• TEXTE FOURNI
Question extrêmement difficile qui divise la population entre les chiites prohezb refusant de remettre leurs armes à l’armée libanaise et le reste des Libanais. L’argument principal est que les combattants forment la résistance contre Israël. L’autre argument est qu’il faut mettre fin aux milices armées et confier à l’armée la défense du pays. C’est ce que le Président de la République Joseph Aoun et le premier Ministre Nawaf Salam s’efforcent de faire. Ils veulent que ce soit d’une manière pacifique et consensuelle : « Rien ne sert de forcer ». Même en ne forçant pas ils essuient un refus. « Il faut éviter à tout prix une guerre civile », l’hostilité de la communauté chiite, mais aussi une nouvelle invasion du sud par l’armée israélienne. Lors de la discussion de ce point, à la réunion du conseil des Ministres, les 5 ministres chiites ont quitté le conseil, juste au moment où le Chef de l’armée est venu exposer les détails de l’opération de désarmement. Les Etats Unis ont pris des sanctions contre des membres du parti chiite Amal et contre certains membres de la famille du chef de ce parti Nabil Berri, qui protège le hezb. Berri entrevoit l’approche des prochaines élections de 2026 et nécessite le rapprochement des 2 partis chiites, représentés par 27 députés à la chambre.

• CONSIGNES ÉCRITES
A. Résumez en deux phrases le texte sur le désarmement au Liban.
B. Reprenez le texte sur le désarmement au Liban là où il s'arrête et poursuivez-le, s'il vous plaît.

• DONNÉES FOURNIES
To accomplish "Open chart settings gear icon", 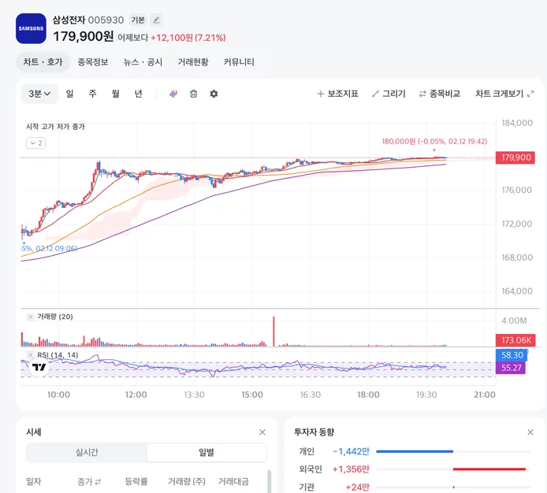I will 214,94.
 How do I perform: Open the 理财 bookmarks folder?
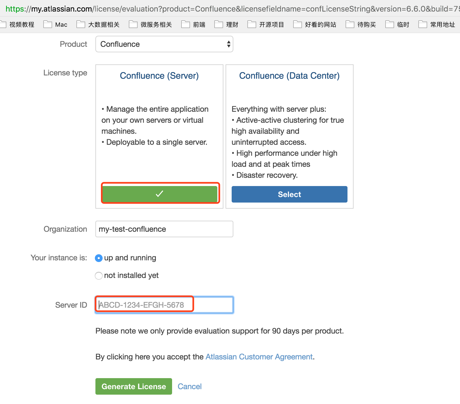232,24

• RÉPONSES AUX EXERCICES
A. Le désarmement des combattants chiites pro-hezb divise le Liban entre ceux qui les considèrent comme la résistance contre Israël et ceux qui veulent confier la défense du pays à l'armée, ce que le président Joseph Aoun et le premier ministre Nawaf Salam s'efforcent de faire de manière pacifique et consensuelle. Ils essuient pourtant un refus : les cinq ministres chiites ont quitté le conseil des ministres au moment où le chef de l'armée exposait l'opération de désarmement, et les États-Unis ont sanctionné des membres du parti Amal ainsi que des proches de son chef Nabil Berri.

B.
Israël se sert de ce prétexte pour continuer à bombarder le sud et la Bekaa. Il intervient dès qu’il perçoit un mouvement ou dès qu’un dirigeant du hezb est à découvert. Il a déjà détruit la plupart des stocks d’armes lourdes, surtout celles de longue portée. Il continue à occuper 5 positions stratégiques près de la frontière sud, qu’il n’a pas voulu évacuer après la signature des accords de paix fin novembre 2024.
Avec Netanyahu on ne peut pas s’attendre à revenir au calme. Hier, le 9 septembre, il a bombardé le local où se réunissait la délégation du Hamas, chargée des négociations et de la libération de otages israéliens et réunie à Doha au Katar.
En attendant, le Liban reste internationalement isolé. Les Américains ont défini clairement leurs conditions pour normaliser la relation et reprendre le « business ». Tom Barak, leur représentant, a exprimé son mécontentement en disant que le désarmement n’avançait pas. Les Européens suivent cette position, tout en étant légèrement plus nuancés. Le représentant français, M. Le Drian, en visite, n’est pas pour le forcing.
Entretemps, les investissements et les prêts internationaux sont gelés, à une exception près ceux de l’Arabie Saoudite pour renforcer l’armée.
Un plan a été établi en juillet, fixant le délai de la remise des armes, pour la fin de l’année. L’opinion des responsables de l’armée est que ces délais doivent être plus longs.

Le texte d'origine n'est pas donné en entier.